▸ Task goal:
The lines below starting at the line containing "Instruction: Click the ADD TO CART button" and ending at the line containing "The height and width of the screenshot is (420, 750)." are to be repeated exactly, with both ends kept and nothing else added.

▸ Records for the exercise:
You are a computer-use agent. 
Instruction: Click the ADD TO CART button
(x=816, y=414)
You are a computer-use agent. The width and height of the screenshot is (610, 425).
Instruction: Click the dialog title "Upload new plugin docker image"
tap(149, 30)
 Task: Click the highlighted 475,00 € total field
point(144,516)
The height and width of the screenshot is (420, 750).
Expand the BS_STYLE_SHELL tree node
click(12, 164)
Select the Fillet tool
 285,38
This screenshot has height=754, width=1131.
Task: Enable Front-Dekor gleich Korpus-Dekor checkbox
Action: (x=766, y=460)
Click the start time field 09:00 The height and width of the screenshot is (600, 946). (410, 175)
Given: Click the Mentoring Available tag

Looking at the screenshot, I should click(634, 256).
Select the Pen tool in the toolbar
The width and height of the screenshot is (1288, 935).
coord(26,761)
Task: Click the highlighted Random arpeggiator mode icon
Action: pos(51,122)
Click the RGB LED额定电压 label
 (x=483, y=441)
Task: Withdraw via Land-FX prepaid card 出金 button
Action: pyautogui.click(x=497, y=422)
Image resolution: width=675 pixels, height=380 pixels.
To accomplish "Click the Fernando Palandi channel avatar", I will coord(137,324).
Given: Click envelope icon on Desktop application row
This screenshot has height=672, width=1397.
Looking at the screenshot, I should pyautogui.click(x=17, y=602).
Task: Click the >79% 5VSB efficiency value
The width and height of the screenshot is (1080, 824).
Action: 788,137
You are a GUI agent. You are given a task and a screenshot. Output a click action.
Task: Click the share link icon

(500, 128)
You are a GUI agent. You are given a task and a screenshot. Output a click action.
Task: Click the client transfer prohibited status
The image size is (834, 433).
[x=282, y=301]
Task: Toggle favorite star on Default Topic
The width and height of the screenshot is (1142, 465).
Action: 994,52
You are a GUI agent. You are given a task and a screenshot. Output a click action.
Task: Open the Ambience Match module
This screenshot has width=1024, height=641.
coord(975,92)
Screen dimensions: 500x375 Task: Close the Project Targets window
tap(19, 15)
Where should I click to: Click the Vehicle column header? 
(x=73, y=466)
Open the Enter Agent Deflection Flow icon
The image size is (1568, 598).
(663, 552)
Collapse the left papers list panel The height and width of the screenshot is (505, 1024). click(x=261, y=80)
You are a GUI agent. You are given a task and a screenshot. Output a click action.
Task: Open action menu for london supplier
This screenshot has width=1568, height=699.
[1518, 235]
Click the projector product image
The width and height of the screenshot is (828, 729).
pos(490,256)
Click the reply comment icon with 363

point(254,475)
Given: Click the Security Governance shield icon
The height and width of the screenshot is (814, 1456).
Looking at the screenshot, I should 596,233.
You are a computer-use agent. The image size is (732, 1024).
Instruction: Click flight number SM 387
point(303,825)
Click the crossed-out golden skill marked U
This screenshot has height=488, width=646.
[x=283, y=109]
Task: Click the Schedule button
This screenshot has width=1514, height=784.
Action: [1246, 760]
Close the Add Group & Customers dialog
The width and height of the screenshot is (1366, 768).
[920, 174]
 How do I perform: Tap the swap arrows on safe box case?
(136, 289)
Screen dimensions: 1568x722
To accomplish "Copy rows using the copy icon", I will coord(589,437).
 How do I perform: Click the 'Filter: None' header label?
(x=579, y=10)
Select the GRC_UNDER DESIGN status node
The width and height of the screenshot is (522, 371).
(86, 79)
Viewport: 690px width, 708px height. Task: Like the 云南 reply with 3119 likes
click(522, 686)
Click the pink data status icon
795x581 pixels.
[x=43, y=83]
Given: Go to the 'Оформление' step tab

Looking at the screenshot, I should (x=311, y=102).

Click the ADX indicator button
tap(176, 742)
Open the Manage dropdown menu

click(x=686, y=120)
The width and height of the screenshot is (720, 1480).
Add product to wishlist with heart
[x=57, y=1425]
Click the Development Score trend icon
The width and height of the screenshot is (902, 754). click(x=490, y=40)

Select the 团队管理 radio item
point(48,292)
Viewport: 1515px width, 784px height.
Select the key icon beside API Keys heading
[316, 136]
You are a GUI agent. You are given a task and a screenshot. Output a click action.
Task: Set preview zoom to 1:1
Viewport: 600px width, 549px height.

▸ Solution for this exercise:
Instruction: Click the ADD TO CART button
(x=816, y=414)
You are a computer-use agent. The width and height of the screenshot is (610, 425).
Instruction: Click the dialog title "Upload new plugin docker image"
tap(149, 30)
 Task: Click the highlighted 475,00 € total field
point(144,516)
The height and width of the screenshot is (420, 750).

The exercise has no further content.